_About this task_. Once the line containing "Task: Click the お知らせ管理 document icon" is found in the records below, return it and each following line exactly, up to and including the line containing "Image resolution: width=1267", and nothing else.

_Records provided_.
■ ■ ■

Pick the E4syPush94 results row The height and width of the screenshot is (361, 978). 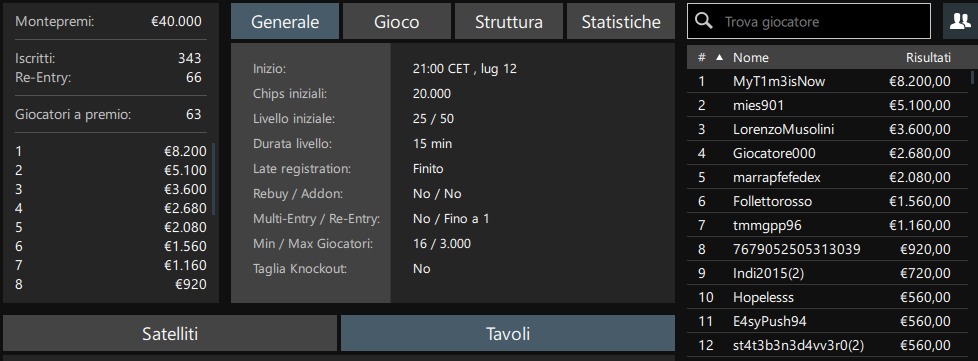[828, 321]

■ ■ ■

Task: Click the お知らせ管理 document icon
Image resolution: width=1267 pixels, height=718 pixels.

■ ■ ■

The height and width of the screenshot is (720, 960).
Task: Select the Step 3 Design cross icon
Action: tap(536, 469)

■ ■ ■

_Exercise solution_.
Task: Click the お知らせ管理 document icon
Image resolution: width=1267 pixels, height=718 pixels.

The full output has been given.